Problems to work on.
a) Write out the passage of the Greenbrier bunker column from "The 25-ton steel" up to and including "and a crematorium.".
b) According to the Greenbrier bunker column, what is the bunker equipped with? List every item named in the sentence beginning "Although many of the original furnishings".
c) In the Greenbrier bunker column, what cover did government workers use while maintaining the facility?

ROANOKE TIMES Copyright (c) 1996, Roanoke Times DATE: Wednesday, February 28, 1996 TAG: 9602280063 SECTION: EDITORIAL PAGE: A-11 EDITION: METRO SOURCE: THOMAS BECHER MEMO: ***CORRECTION*** Published correction ran on February 29, 1996. Contrary to erroneous information in a column Wednesday by Thomas Becher, the once-secret bunker built for top government officials at the Greenbrier Resort in White Sulphur Springs, W.Va., is open to the public and hotel guests on Saturdays, Sundays, Tuesdays and Thursdays, through March 14.
FROM THE outside, it's just a green door at the end of a service road. A sign warning of high voltage keeps the curious away.
Yet inside awaits one of the biggest secrets in U.S. history.
Buried beneath the five-star Greenbrier Resort in White Sulphur Springs, W.Va., lies Greek Island, the '50s-era bunker designed to house members of Congress, their staffs and families in the event of a nuclear war. Now a secret no more, the mall-sized bunker will open for tours for hotel guests in April.
The hotel offered a few tours recently, providing a rare look at one of the most dramatic vestiges of the Cold War. The visit allowed for a thorough inspection of what was designed to be an underground city that could house 1,000 people for a month, sealed off from radiation 250 miles southwest of one of the first nuclear targets: Washington, D.C.
Imagine arriving at the eve of Armageddon.
The 25-ton steel and concrete door clanks shut with a deafening echo. Cool mountain air gives way to the musty smells of a 400-foot-long tunnel leading to shower stalls where members of Congress would have been decontaminated. Then it's past the power plant and a crematorium.
Although many of the original furnishings were moved out when it was decommissioned a few years ago, the bunker is equipped with communications gear, 18 dormitories of bunk beds, a cafeteria, operating room, clinic and meeting rooms. There's even a cheery backdrop of the U.S. Capitol where lawmakers might have warned us of a nuclear attack - if there was anyone still alive to listen.
One of the hotel's meeting rooms would have changed in case of nuclear attack into chambers for the House and Senate. Blast doors would have sealed them off from the rest of the hotel in an instant.
Even to the bunker's last day, books, magazines and exercise equipment were kept up to date. Furniture and bedding were orderly, bathrooms spotless.
Yet there would have been few luxuries for the nuclear nomads. Far from the caviar and champagne world in the hotel above, the bunker would have offered lawmakers no windows or privacy.
Fortunately, Greek Island was never used. Unfortunately, it was a colossal waste of taxpayer money.
Even after U.S.-Soviet relations thawed, the government spent hundreds of thousands of dollars a year to keep the bunker ready. Since it was built in 1956, government workers, under the guise of a phony television repair company called Forsythe Associates, had maintained the facility. Very few people knew about the bunker, even among the hotel's management.
The bunker's existence was finally exposed in a 1992 Washington Post article that confirmed what locals had known for years: Something mysterious was taking place below the Greenbrier, a national historic landmark.

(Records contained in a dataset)
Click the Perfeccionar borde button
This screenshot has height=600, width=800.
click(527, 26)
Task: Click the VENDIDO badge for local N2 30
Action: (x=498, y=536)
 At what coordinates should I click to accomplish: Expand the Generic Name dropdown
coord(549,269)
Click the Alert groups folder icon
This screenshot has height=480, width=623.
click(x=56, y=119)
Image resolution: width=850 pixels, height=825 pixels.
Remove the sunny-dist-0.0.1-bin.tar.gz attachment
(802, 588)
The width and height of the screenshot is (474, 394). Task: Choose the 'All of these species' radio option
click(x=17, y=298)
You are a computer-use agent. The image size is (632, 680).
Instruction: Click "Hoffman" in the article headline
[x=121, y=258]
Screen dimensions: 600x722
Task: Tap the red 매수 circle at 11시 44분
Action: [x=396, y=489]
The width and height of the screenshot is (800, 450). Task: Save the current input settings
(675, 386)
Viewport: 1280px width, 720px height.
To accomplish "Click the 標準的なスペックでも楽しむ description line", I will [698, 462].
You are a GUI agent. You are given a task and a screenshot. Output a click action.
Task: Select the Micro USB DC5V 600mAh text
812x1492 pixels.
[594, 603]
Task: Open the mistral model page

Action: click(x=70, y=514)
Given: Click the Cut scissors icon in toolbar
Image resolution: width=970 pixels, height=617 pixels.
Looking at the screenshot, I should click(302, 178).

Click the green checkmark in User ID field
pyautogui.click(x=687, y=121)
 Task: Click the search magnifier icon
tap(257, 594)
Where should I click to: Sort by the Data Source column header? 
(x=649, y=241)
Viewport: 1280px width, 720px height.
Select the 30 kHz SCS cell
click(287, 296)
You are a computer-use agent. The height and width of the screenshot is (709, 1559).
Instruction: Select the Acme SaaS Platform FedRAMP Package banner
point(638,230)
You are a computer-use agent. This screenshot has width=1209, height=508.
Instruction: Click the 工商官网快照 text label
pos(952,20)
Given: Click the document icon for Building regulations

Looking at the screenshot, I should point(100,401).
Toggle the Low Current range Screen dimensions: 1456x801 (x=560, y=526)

Solutions below.
a)
The 25-ton steel and concrete door clanks shut with a deafening echo. Cool mountain air gives way to the musty smells of a 400-foot-long tunnel leading to shower stalls where members of Congress would have been decontaminated. Then it's past the power plant and a crematorium.

b)
- communications gear
- 18 dormitories of bunk beds
- a cafeteria
- an operating room
- a clinic
- meeting rooms

c) They posed as a phony television repair company called Forsythe Associates.